What the exercise asks: Make an exact copy of all the data.

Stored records
□ □ □

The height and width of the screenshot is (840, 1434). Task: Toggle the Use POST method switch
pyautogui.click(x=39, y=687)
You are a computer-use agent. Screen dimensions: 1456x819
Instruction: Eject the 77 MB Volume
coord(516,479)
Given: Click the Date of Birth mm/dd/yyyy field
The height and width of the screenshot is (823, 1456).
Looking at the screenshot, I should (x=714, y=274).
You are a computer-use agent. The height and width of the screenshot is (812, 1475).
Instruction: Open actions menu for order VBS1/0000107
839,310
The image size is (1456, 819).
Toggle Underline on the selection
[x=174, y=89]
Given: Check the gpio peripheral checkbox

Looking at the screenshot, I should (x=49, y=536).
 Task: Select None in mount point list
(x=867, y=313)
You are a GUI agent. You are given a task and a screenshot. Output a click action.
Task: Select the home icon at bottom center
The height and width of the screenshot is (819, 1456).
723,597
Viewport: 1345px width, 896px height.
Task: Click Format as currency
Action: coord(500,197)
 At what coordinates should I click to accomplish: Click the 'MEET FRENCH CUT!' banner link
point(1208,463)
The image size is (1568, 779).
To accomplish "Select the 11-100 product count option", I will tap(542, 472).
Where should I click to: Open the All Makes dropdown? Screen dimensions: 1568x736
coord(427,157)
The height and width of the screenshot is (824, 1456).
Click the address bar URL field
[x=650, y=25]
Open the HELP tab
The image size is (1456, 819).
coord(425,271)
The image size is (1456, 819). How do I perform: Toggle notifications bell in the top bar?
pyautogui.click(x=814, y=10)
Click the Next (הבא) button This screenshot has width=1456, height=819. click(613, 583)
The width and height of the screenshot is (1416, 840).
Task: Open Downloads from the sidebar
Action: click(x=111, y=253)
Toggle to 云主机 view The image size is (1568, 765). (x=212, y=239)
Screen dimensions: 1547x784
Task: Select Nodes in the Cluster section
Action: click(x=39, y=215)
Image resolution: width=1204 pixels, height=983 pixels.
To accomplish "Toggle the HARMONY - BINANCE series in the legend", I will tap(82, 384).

□ □ □

Answer for this exercise:
The height and width of the screenshot is (840, 1434). Task: Toggle the Use POST method switch
pyautogui.click(x=39, y=687)
You are a computer-use agent. Screen dimensions: 1456x819
Instruction: Eject the 77 MB Volume
coord(516,479)
Given: Click the Date of Birth mm/dd/yyyy field
The height and width of the screenshot is (823, 1456).
Looking at the screenshot, I should (x=714, y=274).
You are a computer-use agent. The height and width of the screenshot is (812, 1475).
Instruction: Open actions menu for order VBS1/0000107
839,310
The image size is (1456, 819).
Toggle Underline on the selection
[x=174, y=89]
Given: Check the gpio peripheral checkbox

Looking at the screenshot, I should (x=49, y=536).
 Task: Select None in mount point list
(x=867, y=313)
You are a GUI agent. You are given a task and a screenshot. Output a click action.
Task: Select the home icon at bottom center
The height and width of the screenshot is (819, 1456).
723,597
Viewport: 1345px width, 896px height.
Task: Click Format as currency
Action: coord(500,197)
 At what coordinates should I click to accomplish: Click the 'MEET FRENCH CUT!' banner link
point(1208,463)
The image size is (1568, 779).
To accomplish "Select the 11-100 product count option", I will tap(542, 472).
Where should I click to: Open the All Makes dropdown? Screen dimensions: 1568x736
coord(427,157)
The height and width of the screenshot is (824, 1456).
Click the address bar URL field
[x=650, y=25]
Open the HELP tab
The image size is (1456, 819).
coord(425,271)
The image size is (1456, 819). How do I perform: Toggle notifications bell in the top bar?
pyautogui.click(x=814, y=10)
Click the Next (הבא) button This screenshot has width=1456, height=819. click(613, 583)
The width and height of the screenshot is (1416, 840).
Task: Open Downloads from the sidebar
Action: click(x=111, y=253)
Toggle to 云主机 view The image size is (1568, 765). (x=212, y=239)
Screen dimensions: 1547x784
Task: Select Nodes in the Cluster section
Action: click(x=39, y=215)
Image resolution: width=1204 pixels, height=983 pixels.
To accomplish "Toggle the HARMONY - BINANCE series in the legend", I will tap(82, 384).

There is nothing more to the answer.